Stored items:
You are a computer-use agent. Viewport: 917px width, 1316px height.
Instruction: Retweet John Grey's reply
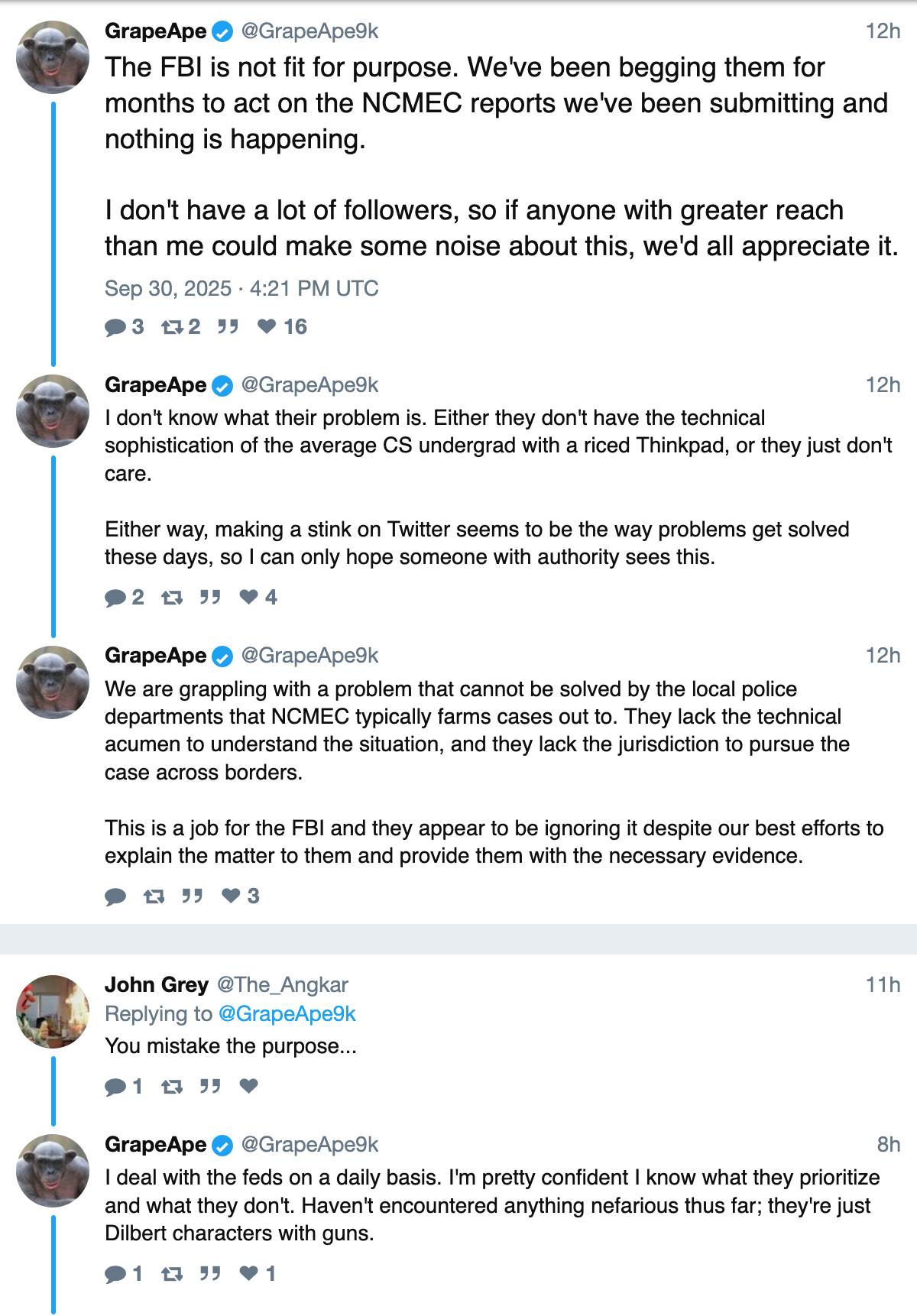(173, 1087)
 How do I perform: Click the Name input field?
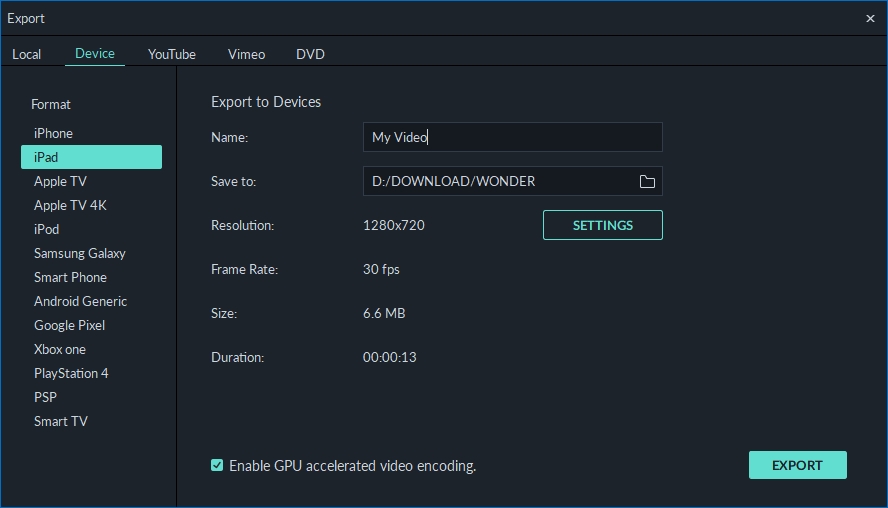512,137
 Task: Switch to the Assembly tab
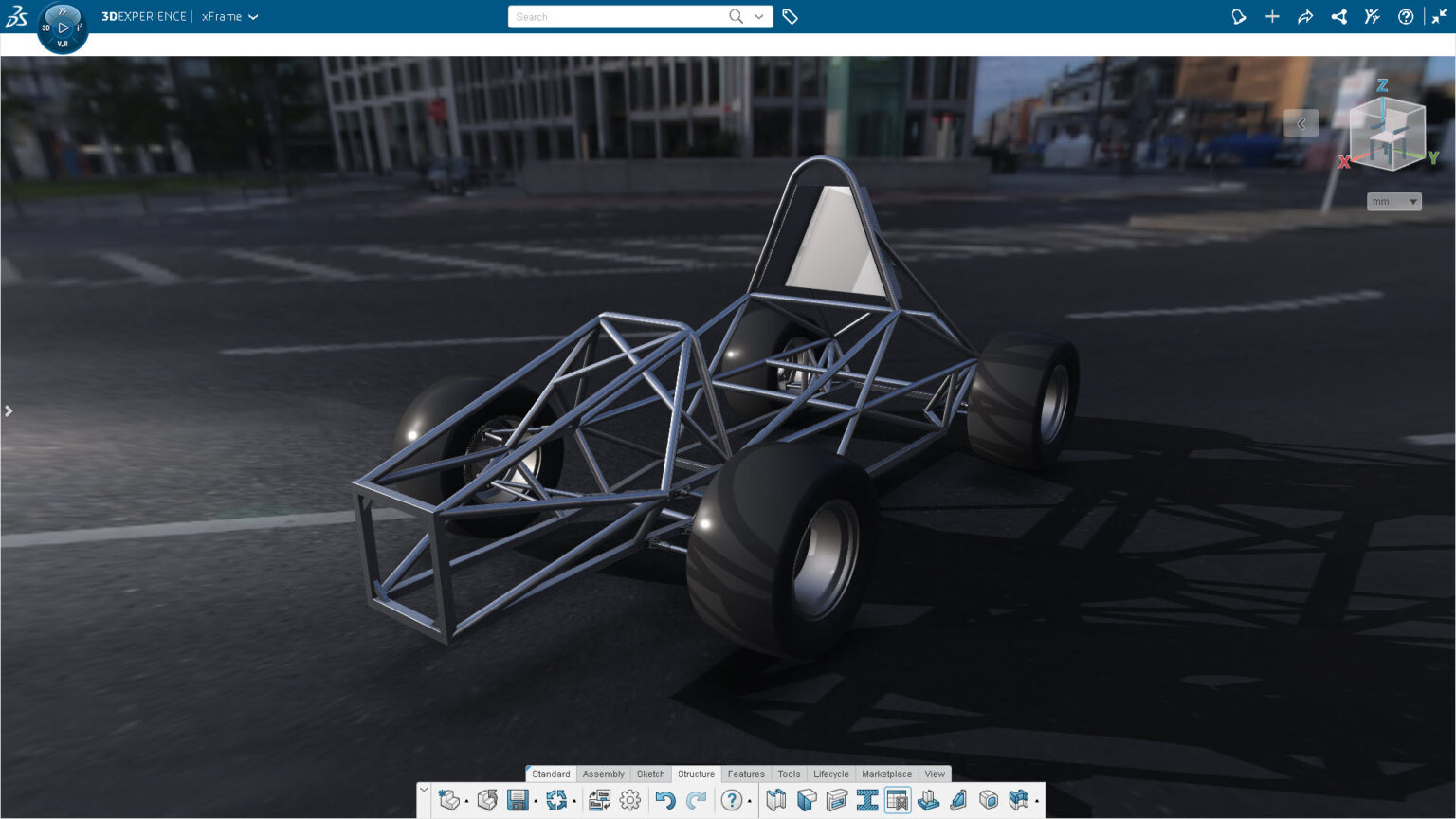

— Goal of the exercise —
Return the entries above exactly, skipping any images.

— Solution for this exercise —
You are a computer-use agent. Viewport: 917px width, 1316px height.
Instruction: Retweet John Grey's reply
(173, 1087)
 How do I perform: Click the Name input field?
512,137
 Task: Switch to the Assembly tab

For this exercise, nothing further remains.